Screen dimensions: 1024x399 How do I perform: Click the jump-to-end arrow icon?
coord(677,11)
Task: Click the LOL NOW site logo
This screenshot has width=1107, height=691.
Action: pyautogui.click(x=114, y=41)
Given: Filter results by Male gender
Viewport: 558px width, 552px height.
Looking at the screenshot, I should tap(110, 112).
_ _ _ _
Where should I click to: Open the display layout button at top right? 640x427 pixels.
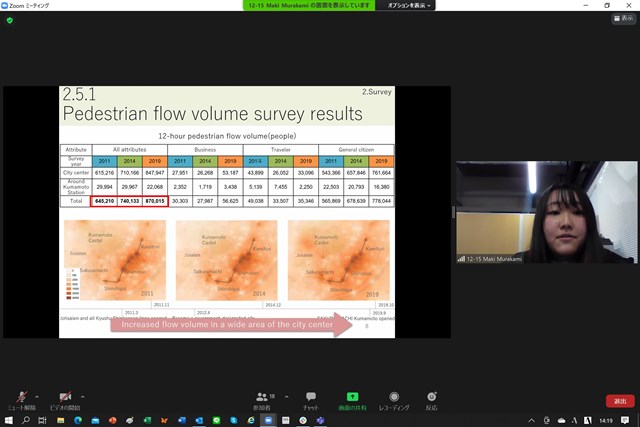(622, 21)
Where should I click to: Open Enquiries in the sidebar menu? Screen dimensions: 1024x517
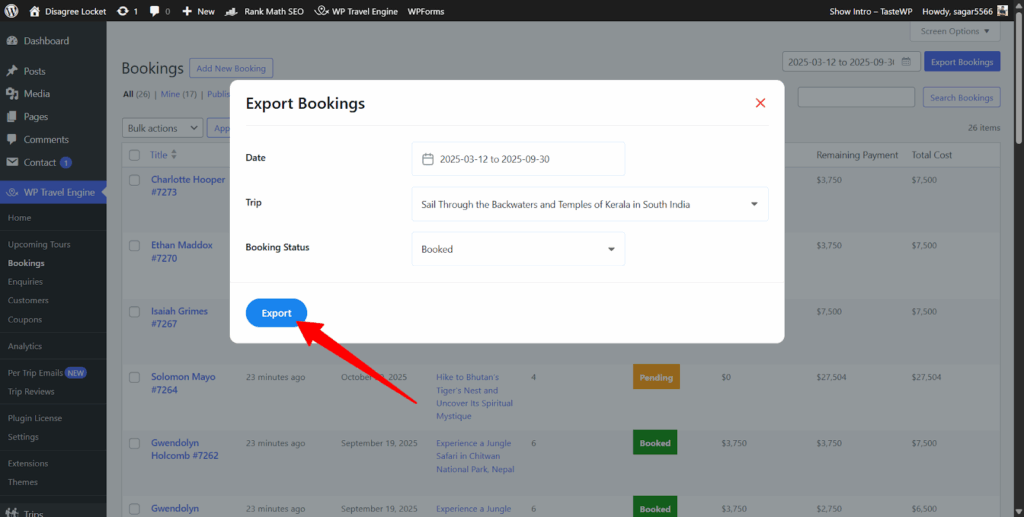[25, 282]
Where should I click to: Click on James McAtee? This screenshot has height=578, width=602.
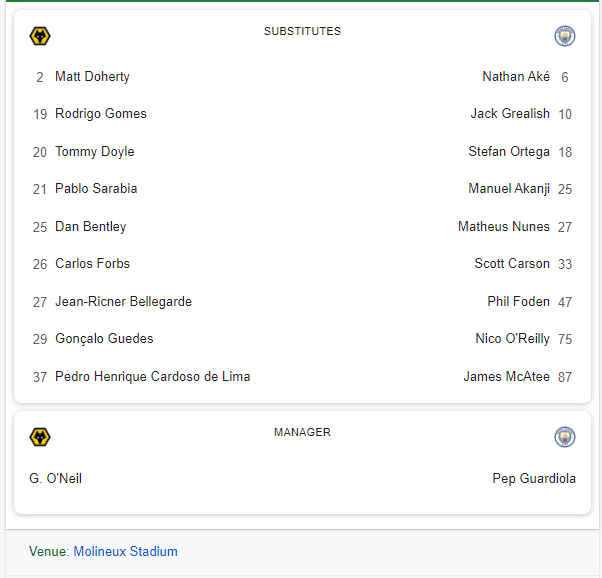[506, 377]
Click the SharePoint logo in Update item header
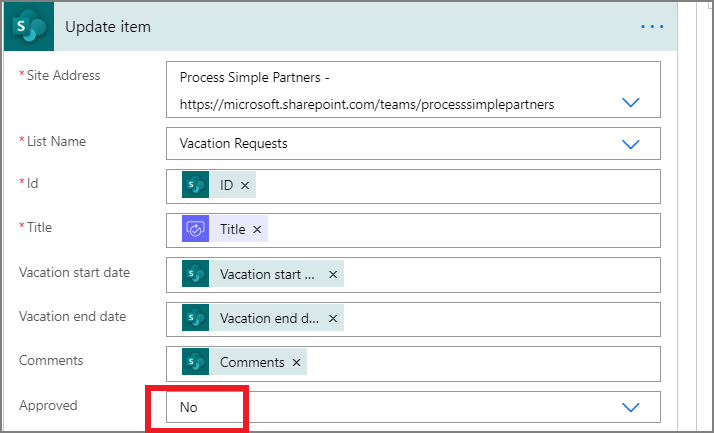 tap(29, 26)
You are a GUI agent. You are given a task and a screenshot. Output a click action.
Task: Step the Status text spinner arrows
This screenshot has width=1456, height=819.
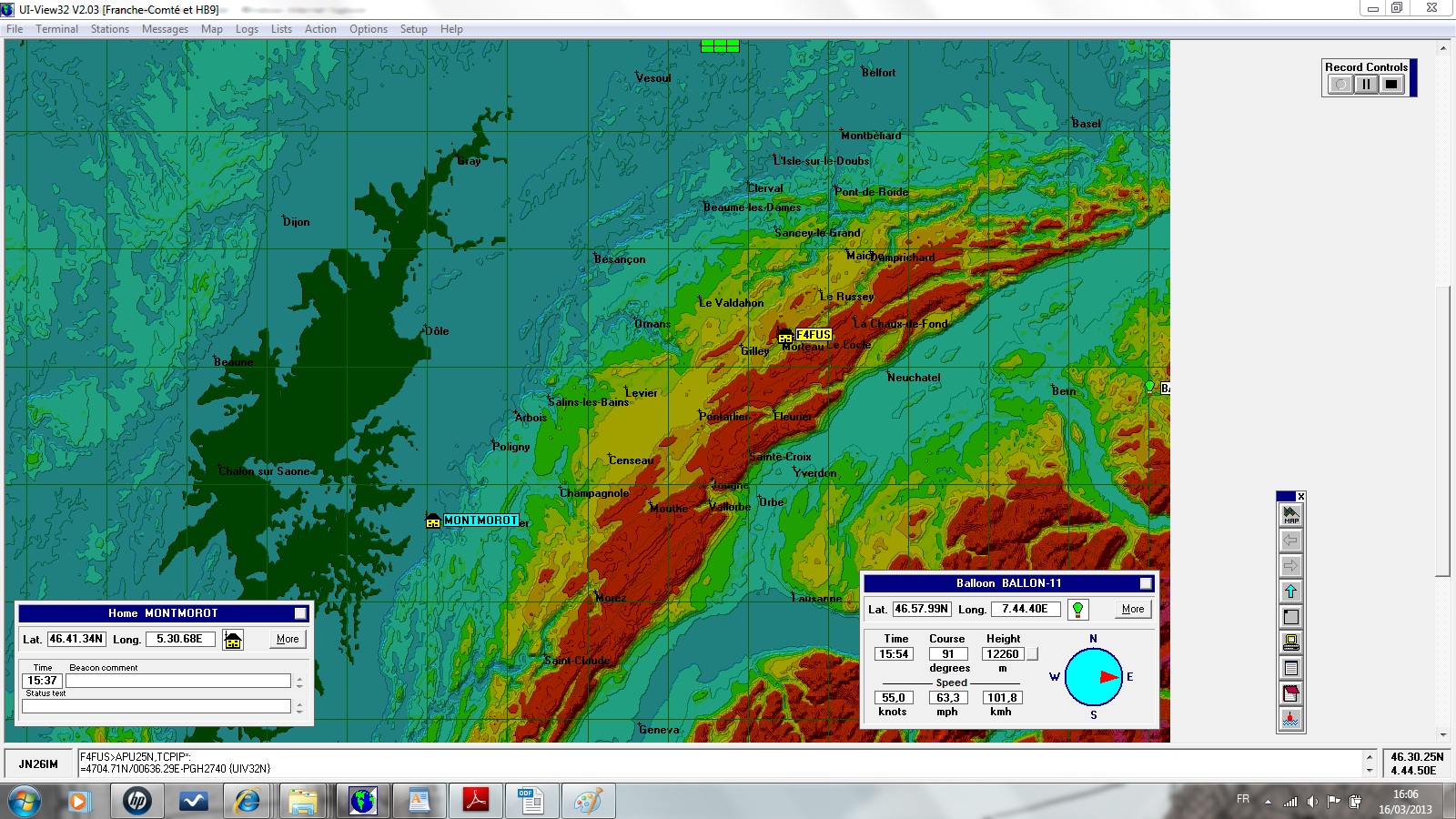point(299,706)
_ _ _ _
* _EXERCISE_:
Retype exactly the span of lines from the one with "Screen dimensions: 1024x399" through the one with "Given: Filter results by Male gender"; include both ends and omit the rest of the material.

* _SOLUTION TO THE EXERCISE_:
Screen dimensions: 1024x399 How do I perform: Click the jump-to-end arrow icon?
coord(677,11)
Task: Click the LOL NOW site logo
This screenshot has width=1107, height=691.
Action: pyautogui.click(x=114, y=41)
Given: Filter results by Male gender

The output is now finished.